Download or read book High Anxiety written by Kathleen P. Long and published by Penn State University Press. This book was released on 2002 with total page 282 pages. Available in PDF, EPUB and Kindle. Book excerpt: This collection explores the evolution of notions about masculinity during the intense crisis of Renaissance and early modern France. Authors of the period reflect the anxieties about masculinity that became more pronounced against the backdrop of major events and innovations of the period: the religious conflict in France, the repeated questioning of religious and royal authority, the revival of Greek skepticism, the discovery of the New World, and the rise of clinical medicine. These events in turn fueled growing doubt concerning the fixed and hierarchical nature of gender distinction, a distinction upon which many felt French culture was dependent for its very survival.

Book Global Gifts

    Book Details:
  • Author : Zoltán Biedermann
  • Publisher : Cambridge University Press
  • Release : 2018
  • ISBN : 1108415504
  • Pages : 319 pages

Download or read book Global Gifts written by Zoltán Biedermann and published by Cambridge University Press. This book was released on 2018 with total page 319 pages. Available in PDF, EPUB and Kindle. Book excerpt: Global Gifts considers the role that the circulation of material culture played in the establishment of early modern global diplomacy.

Book Life in Renaissance France

Download or read book Life in Renaissance France written by Lucien Febvre and published by Harvard University Press. This book was released on 1977 with total page 188 pages. Available in PDF, EPUB and Kindle.

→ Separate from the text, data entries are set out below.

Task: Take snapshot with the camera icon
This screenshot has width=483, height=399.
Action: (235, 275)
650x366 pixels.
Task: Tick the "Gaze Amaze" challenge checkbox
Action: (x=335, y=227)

Book excerpt: In writing about sixteenth-century France, Lucien Febvre looked for those changes in human consciousness that explain the process of civilization--the most specific and tangible examples of men's experience, the most vivid details of their daily lives. These essays, written at the height of Febvre's powers and sensitively edited and translated by Marian Rothstein, are the most lucid, evocative, and accessible examples of his art.

Book Courtly Song in Late Sixteenth Century France

Download or read book Courtly Song in Late Sixteenth Century France written by Jeanice Brooks and published by University of Chicago Press. This book was released on 2020-04-23 with total page 577 pages. Available in PDF, EPUB and Kindle. Book excerpt: In the late sixteenth century, the French royal court was mobile. To distinguish itself from the rest of society, it depended more on its cultural practices and attitudes than on the royal and aristocratic palaces it inhabited. Using courtly song-or the air de cour-as a window, Jeanice Brooks offers an unprecedented look into the culture of this itinerant institution. Brooks concentrates on a period in which the court's importance in projecting the symbolic centrality of monarchy was growing rapidly and considers the role of the air in defining patronage hierarchies at court and in enhancing courtly visions of masculine and feminine virtue. Her study illuminates the court's relationship to the world beyond its own confines, represented first by Italy, then by the countryside. In addition to the 40 editions of airs de cour printed between 1559 and 1589, Brooks draws on memoirs, literary works, and iconographic evidence to present a rounded vision of French Renaissance culture. The first book-length examination of the history of air de cour, this work also sheds important new light on a formative moment in French history.